Spark - How to parse a Kafka topic which contains data in the form of nested json?

I am trying to read a kafka topic and stream it to my sink. To read the data, I wrote the following code.
topic data in json:

{
"HiveData": {
"Tablename": "HiveTablename1",
"Rowcount": "3213423",
"lastupdateddate": "2021-02-24 13:04:14"
},
"HbaseData": [
{
"Tablename": "HbaseTablename1",
"Rowcount": "23543",
"precision_column":"debit_rate"
"lastupdateddate": "2021-02-23 12:03:11"
}
],
"PostgresData": [
{
"Tablename": "PostgresTablename1",
"Rowcount": "23454345",
"lastupdateddate": "2021-02-23 12:03:11"
}
]
}

Below is the code I wrote for parsing the topic:

def streamData(): DataFrame = {
    val kafkaDF = spark.readStream.format("kafka")
      .option("kafka.bootstrap.servers", "server:port")
      .option("subscribe", "topic_name")
      .load()

    val df:DataFrame = kafkaDF.select(col("topic"), expr("cast (value as String) as data"))
    df.select(from_json(col("data"), schema).as("data"))
      .selectExpr("data.hive_schema.tablename")
      .writeStream
      .format("console")
      .option("truncate", value = false)
      .outputMode("append")
      .start()
      .awaitTermination()
}

Breaking down the code:
If I take just this part of line and run it, I can see data.

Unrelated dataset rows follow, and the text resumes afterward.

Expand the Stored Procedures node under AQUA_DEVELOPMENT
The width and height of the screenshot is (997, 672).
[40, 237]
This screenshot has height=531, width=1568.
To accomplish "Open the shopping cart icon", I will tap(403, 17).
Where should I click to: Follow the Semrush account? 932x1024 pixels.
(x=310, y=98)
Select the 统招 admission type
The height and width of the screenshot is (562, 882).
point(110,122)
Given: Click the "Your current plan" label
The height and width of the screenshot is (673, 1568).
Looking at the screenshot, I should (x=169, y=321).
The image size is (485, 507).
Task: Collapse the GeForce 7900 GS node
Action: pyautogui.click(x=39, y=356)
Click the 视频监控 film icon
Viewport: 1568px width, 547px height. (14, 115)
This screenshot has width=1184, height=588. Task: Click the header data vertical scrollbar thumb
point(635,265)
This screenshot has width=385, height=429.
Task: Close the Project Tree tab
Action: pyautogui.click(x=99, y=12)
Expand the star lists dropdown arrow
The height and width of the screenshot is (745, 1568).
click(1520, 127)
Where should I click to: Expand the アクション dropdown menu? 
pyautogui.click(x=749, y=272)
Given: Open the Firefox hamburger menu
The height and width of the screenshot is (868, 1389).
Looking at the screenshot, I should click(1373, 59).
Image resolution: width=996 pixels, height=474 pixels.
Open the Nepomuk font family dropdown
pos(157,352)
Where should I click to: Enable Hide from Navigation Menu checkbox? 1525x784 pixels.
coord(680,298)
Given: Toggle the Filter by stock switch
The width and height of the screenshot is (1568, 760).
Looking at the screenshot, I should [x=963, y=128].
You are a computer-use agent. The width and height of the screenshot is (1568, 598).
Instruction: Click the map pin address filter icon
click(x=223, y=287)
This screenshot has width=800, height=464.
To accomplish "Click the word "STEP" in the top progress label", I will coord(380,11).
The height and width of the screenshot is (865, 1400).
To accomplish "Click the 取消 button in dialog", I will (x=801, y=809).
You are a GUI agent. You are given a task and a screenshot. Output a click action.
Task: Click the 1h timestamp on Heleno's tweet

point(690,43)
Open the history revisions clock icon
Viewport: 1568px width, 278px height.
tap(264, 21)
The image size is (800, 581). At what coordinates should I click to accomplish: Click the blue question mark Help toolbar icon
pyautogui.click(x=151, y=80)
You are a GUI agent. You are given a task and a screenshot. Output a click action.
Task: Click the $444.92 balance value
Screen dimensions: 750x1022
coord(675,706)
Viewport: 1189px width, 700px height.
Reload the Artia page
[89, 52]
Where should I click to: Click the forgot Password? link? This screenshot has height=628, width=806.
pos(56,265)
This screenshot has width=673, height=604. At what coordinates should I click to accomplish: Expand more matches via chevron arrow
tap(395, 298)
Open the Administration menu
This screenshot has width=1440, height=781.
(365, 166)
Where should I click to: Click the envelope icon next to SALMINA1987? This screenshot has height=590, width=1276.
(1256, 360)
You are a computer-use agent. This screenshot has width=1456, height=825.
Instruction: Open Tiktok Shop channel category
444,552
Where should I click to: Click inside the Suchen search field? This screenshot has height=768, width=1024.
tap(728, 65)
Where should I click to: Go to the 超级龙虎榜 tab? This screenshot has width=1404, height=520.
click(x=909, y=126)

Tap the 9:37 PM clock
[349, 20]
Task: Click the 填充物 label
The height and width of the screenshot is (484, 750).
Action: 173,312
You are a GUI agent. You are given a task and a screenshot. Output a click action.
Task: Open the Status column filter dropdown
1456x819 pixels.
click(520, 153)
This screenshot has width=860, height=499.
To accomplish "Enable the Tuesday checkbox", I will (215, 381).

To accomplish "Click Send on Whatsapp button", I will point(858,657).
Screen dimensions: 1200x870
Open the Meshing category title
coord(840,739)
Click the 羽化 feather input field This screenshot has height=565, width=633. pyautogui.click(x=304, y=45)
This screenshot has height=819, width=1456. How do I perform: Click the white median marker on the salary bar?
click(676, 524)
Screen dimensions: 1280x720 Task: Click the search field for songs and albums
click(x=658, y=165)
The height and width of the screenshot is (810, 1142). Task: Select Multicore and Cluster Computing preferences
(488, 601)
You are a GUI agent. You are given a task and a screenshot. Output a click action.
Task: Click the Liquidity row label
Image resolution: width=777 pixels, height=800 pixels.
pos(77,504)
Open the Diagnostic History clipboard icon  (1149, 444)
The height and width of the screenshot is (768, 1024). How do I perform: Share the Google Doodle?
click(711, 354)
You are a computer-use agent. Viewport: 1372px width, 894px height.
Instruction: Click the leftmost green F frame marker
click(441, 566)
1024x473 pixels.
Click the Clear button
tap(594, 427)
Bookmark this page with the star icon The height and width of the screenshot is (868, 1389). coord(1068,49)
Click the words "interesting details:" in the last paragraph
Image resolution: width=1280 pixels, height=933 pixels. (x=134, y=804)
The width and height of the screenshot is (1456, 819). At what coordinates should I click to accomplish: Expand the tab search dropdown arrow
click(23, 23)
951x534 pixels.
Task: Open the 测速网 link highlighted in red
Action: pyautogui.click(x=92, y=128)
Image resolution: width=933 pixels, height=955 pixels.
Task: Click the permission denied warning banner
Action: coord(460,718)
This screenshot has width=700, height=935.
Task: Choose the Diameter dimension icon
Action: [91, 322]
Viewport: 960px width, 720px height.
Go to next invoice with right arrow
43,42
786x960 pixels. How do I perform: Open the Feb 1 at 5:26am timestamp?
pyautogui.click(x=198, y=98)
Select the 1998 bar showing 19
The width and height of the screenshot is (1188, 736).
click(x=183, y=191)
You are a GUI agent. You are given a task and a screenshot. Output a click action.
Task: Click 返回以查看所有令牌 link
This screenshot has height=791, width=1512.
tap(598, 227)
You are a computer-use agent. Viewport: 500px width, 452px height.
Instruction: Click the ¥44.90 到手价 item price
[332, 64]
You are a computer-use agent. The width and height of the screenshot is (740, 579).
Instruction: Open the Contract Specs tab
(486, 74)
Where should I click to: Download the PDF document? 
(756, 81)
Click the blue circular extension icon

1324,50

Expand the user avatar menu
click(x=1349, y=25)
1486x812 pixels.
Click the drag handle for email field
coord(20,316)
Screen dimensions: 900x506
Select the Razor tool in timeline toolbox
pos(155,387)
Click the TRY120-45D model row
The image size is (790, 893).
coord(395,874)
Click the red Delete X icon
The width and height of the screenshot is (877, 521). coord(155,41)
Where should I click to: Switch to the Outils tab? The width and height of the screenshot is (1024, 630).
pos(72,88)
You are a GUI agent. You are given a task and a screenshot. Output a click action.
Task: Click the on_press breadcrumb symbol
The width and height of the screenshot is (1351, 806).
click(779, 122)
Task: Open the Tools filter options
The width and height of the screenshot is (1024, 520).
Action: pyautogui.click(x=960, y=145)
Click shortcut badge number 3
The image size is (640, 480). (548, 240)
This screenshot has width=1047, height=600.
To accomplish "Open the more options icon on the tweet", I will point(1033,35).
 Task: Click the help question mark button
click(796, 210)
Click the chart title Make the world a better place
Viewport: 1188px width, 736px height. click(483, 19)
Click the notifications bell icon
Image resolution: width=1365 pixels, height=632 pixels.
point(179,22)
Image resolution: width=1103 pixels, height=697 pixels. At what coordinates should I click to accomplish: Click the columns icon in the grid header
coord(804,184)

kafkaDF.select(col("topic"), expr("cast (value as String) as data"))

Output:

    -------------------------------------------
    Batch: 1
    -------------------------------------------
    +------------+----------------------------+
    |topic       |          data              |
    +------------+----------------------------+
    |topic_name  |{"HiveData":.............|

To parse the nested json value present in the column data, I created a schema in Scala and used it in the writeStream statement to print the data to console as below:

val schema = new StructType()
		.add("HiveData", new StructType()
			.add("Tablename", StringType)
			.add("Rowcount", StringType)
			.add("lastupdateddate", StringType)
		)
		.add("HbaseData", new StructType()
			.add("Tablename", StringType)
			.add("Rowcount", StringType)
			.add("precision_column", StringType)
			.add("lastupdateddate", StringType)
		)
		.add("PostgresData", new StructType()
			.add("Tablename", StringType)
			.add("Rowcount", StringType)
			.add("lastupdateddate", StringType)
			.add("column", StringType)
		)
df.select(from_json(col("data"), schema).as("data"))
      .selectExpr("data.Hive_Data.tablename")
      .writeStream
      .format("console")
      .option("truncate", value = false)
      .outputMode("append")
      .start()
      .awaitTermination()

But after applying the nested schema on the column Data, I am seeing the output as null

-------------------------------------------
Batch: 2
-------------------------------------------
+-------------------+
|tablename          |
+-------------------+
|null               |
|null               |
|null               |
|null               |
|null               |
|null               |
|null               |
|null               |
|null               |
|null               |
|null               |
|null               |
|null               |
|null               |
|null               |
|null               |
|null               |
|null               |
|null               |
|null               |
+-------------------+

In the nested json, there are three elements: HiveData, HBaseData, PostgresData which I am trying to put them into three seperate dataframes.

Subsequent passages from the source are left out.